Problems and tasks:
1 - In the Thrive Genetics interview transcript, what website address does the guest give for Thrive Genetics?
2 - Pick up the Thrive Genetics interview transcript right after its last line and carry on from there.
╭─ Exercise passage
Doctor Dickett's been just fabulous talking with you. We love
your vision for helping people identify their risk profile around
addiction because that's such an important problem. How can people
find you or find out about Thrive Genetics.

Speaker 2 (32:12):
So you can visit our website Thrivegenetics dot ai. You
can also find more information about our ongoing research and
addiction at addiction dot Wrutgers dot edu. And my own
personal website is Danieldick dot com where I make a
lot of resources available for parents and where you can
find my book.

Speaker 7 (32:32):
Awesome. Now it's time for AI in business. So Elizabeth,
what's the plan.

Speaker 6 (32:37):
I'm going to ask each of you for one way
that you're using AI in your business. So, doctor Daniel
Dick with Thrivegenetics dot AI, what's one way that you
use AI to help your business run better?

Speaker 2 (32:50):
Our business is obviously grounded in the research, and we've
been using AI in the research and machine learning for
some time to Essentially we look at particularly now with
the wealth of things that we can collect on individuals.
We can collect genomics, transcriptomics, proteomics, metabolomics, so all these

(33:13):
biological indicators. We can collect digital data on people's health
and how it is being monitored moment to moment. We
can do brain scans of individuals. What we can really
do is integrate all of this information alongside all the
information that's in electronic health records, personal surveys, et cetera,

(33:36):
to look at what best predicts either treatment outcomes or
who is at most risk of developing addiction. And so
we use that to essentially continue to iterate and improve
our risk prediction profiles that we then bring to people
through Thrive Genetics.

Speaker 6 (33:55):
Do you think you could do that without AI.
╰─
╭─ Material provided
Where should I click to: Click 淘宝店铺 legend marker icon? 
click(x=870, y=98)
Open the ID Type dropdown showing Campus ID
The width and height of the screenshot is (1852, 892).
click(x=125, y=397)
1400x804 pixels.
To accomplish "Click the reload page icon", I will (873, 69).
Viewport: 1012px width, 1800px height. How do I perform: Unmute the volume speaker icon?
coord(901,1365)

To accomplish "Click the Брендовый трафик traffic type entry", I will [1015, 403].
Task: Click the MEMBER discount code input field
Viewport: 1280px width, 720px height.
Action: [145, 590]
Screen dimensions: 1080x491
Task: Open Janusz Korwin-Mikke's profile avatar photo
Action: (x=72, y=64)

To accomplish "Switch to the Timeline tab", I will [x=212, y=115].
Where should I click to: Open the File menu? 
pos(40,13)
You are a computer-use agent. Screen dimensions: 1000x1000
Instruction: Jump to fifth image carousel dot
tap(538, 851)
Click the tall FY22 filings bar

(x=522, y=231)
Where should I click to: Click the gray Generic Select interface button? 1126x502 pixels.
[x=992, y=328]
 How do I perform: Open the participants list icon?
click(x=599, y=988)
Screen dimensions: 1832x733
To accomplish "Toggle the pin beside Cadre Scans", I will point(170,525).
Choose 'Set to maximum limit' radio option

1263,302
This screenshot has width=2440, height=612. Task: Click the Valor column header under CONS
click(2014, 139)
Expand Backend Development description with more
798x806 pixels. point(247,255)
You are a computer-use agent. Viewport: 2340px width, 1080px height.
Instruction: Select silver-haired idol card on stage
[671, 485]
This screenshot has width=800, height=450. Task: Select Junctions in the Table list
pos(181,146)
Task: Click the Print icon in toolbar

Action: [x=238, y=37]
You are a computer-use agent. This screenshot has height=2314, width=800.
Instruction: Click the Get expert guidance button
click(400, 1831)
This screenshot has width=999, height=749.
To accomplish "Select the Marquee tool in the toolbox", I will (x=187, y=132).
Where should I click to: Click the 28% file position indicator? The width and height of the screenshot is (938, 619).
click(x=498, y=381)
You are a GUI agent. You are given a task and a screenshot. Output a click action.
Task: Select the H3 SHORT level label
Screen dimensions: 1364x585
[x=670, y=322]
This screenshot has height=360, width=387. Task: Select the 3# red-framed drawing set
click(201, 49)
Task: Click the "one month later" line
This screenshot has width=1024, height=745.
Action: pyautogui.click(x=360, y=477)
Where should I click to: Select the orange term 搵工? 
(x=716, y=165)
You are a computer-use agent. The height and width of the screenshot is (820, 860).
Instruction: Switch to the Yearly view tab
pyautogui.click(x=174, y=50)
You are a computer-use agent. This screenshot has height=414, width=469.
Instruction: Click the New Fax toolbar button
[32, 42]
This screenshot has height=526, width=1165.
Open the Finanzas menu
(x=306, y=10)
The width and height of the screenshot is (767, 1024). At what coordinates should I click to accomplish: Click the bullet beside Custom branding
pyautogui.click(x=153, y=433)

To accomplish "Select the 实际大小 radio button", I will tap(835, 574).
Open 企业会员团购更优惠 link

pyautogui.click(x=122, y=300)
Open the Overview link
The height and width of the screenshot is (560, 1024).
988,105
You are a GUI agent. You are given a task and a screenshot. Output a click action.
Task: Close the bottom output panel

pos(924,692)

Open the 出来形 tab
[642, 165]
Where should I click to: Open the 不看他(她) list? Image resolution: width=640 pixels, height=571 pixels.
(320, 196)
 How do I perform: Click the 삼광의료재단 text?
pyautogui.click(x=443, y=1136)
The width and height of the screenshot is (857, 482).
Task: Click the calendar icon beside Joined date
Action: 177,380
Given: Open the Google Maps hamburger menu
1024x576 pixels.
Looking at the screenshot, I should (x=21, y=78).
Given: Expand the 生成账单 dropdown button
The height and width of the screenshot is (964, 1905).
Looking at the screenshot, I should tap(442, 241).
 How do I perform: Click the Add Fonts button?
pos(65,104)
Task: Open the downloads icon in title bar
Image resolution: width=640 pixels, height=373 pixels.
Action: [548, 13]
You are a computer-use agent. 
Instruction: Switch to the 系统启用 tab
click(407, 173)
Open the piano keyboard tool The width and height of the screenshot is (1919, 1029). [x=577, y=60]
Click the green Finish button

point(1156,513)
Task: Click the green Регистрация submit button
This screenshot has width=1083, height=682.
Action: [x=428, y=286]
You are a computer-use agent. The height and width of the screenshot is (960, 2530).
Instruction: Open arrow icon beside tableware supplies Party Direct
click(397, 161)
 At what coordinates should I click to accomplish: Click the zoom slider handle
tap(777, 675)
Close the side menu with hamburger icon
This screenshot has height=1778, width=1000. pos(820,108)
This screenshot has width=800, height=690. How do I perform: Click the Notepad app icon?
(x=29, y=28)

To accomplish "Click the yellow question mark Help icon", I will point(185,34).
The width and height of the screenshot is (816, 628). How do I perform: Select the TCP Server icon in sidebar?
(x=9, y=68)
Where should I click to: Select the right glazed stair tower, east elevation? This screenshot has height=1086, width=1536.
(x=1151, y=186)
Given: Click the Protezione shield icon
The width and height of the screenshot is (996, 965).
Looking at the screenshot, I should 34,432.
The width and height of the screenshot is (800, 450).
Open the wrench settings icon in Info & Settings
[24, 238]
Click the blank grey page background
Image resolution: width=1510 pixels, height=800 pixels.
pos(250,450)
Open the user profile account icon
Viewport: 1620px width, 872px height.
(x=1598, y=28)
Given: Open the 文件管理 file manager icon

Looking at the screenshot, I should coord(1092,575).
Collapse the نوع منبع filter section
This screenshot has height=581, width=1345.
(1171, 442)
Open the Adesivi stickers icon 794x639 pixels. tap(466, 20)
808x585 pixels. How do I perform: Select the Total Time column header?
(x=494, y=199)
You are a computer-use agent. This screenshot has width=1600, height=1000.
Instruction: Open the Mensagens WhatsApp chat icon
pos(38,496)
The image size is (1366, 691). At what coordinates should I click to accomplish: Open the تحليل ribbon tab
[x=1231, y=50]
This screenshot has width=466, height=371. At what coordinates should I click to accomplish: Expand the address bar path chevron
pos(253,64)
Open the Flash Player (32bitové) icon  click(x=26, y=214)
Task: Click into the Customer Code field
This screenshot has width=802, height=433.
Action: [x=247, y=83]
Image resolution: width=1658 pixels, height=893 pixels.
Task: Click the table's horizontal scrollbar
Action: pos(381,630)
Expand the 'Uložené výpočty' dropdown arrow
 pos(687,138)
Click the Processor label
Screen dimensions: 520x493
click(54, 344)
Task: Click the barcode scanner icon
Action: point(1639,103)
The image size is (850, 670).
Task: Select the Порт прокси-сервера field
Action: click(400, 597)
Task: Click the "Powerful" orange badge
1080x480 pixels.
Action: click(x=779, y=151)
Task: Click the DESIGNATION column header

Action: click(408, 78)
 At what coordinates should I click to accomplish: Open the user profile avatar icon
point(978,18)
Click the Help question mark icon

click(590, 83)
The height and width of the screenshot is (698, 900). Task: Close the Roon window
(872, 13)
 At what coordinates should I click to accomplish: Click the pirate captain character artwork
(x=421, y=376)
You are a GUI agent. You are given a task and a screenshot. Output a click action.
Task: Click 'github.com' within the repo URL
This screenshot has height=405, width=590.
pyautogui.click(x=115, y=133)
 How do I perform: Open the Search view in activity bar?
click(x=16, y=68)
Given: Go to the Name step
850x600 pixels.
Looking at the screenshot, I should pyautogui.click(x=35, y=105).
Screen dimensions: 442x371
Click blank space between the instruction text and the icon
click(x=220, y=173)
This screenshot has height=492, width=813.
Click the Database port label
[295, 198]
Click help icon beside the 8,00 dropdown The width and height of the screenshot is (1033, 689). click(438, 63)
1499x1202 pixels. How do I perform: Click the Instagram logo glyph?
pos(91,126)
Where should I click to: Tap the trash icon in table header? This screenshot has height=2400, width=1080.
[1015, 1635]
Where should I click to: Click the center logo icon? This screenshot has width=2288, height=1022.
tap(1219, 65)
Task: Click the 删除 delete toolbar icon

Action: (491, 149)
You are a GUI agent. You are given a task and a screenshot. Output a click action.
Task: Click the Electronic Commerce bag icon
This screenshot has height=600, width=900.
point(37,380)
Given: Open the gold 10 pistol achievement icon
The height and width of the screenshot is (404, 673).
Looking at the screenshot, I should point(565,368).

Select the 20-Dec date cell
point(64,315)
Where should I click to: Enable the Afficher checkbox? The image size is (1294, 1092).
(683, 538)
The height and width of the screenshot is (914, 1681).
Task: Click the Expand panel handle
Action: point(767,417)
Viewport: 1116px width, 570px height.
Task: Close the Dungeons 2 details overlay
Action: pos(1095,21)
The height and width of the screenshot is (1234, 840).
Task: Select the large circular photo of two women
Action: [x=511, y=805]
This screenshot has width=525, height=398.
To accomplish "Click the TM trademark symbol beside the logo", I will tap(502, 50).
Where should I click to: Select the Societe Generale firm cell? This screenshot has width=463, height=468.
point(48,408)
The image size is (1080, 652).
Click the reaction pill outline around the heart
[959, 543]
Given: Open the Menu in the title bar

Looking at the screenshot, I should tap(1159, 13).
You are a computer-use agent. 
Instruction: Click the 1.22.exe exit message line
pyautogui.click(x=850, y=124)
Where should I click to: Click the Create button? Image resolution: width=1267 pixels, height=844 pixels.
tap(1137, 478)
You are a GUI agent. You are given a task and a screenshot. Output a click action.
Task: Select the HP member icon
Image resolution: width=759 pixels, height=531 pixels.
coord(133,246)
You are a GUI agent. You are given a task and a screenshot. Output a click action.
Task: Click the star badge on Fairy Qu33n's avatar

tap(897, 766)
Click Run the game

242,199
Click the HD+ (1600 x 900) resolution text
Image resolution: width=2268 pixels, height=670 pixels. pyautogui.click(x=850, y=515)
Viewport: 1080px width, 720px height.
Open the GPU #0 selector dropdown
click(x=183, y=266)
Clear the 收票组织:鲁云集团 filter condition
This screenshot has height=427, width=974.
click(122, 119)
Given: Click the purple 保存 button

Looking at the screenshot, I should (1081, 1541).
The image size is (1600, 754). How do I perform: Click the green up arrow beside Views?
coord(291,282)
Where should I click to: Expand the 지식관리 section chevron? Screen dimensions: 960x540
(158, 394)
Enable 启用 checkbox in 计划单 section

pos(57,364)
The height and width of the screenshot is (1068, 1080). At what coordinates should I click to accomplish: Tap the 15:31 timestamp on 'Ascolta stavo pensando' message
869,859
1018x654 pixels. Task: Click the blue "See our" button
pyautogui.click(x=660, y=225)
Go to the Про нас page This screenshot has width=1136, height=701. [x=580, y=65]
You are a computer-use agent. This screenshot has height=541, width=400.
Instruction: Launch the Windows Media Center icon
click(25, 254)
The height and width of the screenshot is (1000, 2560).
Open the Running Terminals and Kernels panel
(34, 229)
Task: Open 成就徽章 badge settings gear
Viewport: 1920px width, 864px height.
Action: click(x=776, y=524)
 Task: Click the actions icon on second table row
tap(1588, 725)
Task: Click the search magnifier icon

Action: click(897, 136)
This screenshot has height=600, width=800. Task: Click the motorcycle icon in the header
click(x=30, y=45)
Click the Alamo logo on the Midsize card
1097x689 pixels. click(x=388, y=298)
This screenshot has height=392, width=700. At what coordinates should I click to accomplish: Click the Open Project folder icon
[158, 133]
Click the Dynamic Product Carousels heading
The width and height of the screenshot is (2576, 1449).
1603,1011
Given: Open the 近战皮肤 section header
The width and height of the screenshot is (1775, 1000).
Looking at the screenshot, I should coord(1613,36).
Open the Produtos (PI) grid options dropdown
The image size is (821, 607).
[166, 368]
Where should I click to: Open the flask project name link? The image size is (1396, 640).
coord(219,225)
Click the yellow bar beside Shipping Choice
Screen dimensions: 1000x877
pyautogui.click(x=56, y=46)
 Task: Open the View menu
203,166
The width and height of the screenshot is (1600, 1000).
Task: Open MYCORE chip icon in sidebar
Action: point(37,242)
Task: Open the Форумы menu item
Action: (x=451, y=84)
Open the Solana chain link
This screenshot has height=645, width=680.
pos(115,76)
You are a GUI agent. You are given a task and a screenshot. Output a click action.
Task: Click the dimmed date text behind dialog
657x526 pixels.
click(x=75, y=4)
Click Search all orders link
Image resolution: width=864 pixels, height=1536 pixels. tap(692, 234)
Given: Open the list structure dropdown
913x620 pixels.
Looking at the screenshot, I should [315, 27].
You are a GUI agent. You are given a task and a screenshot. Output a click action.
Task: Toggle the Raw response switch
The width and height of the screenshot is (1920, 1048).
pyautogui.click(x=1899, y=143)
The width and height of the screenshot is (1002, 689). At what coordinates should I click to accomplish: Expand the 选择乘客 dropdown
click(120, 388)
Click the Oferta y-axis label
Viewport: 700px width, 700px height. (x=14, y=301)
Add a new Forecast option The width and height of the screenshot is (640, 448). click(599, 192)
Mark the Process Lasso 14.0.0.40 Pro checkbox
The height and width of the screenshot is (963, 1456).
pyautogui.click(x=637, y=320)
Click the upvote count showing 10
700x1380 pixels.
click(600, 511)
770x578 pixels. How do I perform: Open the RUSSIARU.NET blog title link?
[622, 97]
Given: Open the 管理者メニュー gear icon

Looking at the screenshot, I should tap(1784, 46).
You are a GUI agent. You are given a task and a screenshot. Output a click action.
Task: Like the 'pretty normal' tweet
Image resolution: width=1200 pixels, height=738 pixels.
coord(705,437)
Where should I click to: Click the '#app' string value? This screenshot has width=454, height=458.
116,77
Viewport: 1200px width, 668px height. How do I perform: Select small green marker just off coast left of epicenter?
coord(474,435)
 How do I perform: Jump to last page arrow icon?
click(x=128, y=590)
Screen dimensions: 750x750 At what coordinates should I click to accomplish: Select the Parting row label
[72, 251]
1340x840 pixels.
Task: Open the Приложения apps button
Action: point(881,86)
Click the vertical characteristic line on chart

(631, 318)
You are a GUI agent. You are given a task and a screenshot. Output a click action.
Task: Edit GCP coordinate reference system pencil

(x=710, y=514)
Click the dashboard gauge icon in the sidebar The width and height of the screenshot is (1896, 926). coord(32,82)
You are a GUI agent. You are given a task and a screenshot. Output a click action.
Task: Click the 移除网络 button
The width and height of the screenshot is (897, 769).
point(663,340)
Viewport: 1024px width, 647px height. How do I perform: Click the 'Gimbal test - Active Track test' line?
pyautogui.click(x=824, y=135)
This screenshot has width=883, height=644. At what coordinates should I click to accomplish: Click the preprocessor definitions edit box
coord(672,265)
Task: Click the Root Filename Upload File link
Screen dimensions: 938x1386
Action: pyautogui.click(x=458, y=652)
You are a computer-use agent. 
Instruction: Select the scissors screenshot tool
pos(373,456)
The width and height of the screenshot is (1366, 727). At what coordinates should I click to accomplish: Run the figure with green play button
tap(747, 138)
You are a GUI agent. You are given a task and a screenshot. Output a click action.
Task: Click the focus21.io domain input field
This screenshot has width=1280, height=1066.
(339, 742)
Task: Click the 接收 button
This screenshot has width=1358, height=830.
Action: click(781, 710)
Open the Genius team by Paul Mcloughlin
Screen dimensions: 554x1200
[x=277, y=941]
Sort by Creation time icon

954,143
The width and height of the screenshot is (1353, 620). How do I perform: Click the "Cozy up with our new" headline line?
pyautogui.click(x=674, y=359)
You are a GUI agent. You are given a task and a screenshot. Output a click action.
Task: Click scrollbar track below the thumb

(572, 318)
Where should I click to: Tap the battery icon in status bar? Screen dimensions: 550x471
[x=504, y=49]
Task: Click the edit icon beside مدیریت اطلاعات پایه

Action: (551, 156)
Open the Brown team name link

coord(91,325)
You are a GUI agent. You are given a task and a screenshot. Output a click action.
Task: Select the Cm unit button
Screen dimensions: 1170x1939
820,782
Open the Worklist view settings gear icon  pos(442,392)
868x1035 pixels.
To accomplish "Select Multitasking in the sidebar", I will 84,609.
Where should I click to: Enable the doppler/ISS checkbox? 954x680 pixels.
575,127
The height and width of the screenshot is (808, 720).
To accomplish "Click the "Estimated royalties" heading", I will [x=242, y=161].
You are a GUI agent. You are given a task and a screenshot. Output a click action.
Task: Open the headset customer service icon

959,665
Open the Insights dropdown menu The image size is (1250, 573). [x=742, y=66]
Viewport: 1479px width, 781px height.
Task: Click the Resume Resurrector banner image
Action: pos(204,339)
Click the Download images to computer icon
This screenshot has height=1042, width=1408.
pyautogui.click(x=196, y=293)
╰─
Results:
1 - Thrivegenetics dot ai

2 -
Speaker 2 (33:58):
He provides a way to integrate this data that just
really wasn't possible in years past. So it's a new
way of being able to integrate big data that goes
beyond the more limited, narrow kind of hypothesis driven I

(34:19):
have an idea that dopamine might be involved in addiction, right,
you know, are more limited ways that we could study
this in the past, because addiction mental health are so
complex that we really need to be able to have
these comprehensive risk profiles that bring in tons of data
and information.

Speaker 5 (34:40):
Great, thank you.

Speaker 6 (34:41):
So now we're going to ask Neil Centuria with ask
Turing dot Ai. I know your whole company's AI, but
what's one way that you're using AI?

Speaker 5 (34:50):
Maybe to speed processes or something.

Speaker 4 (34:53):
We use our own ask Turing dot ai. You can
sign up and use it. You can start immediately. We
use it it just the way anybody would use chat GPT.
The only difference is we think ours is better and
provides the kind of privacy that everybody knows what it wants.
When I talk to people, they say, look, we use

(35:16):
chat GPT, we use a clode. Do you know it's
not private? They said? We know that, so we don't
really load our private documents or the kind of research
that doctor Dick does. We don't put that in there
because that is exposing it to the public.

Speaker 6 (35:30):
That's the magic Alan Porter Strategic Wealth Strategies dot com.
What's one way that you're using AI in your business.

Speaker 3 (35:37):
Well, a lot of people use chat GPT. I use
it all the time, and when I ask chat GPT
to do something, I asked them to do deep research.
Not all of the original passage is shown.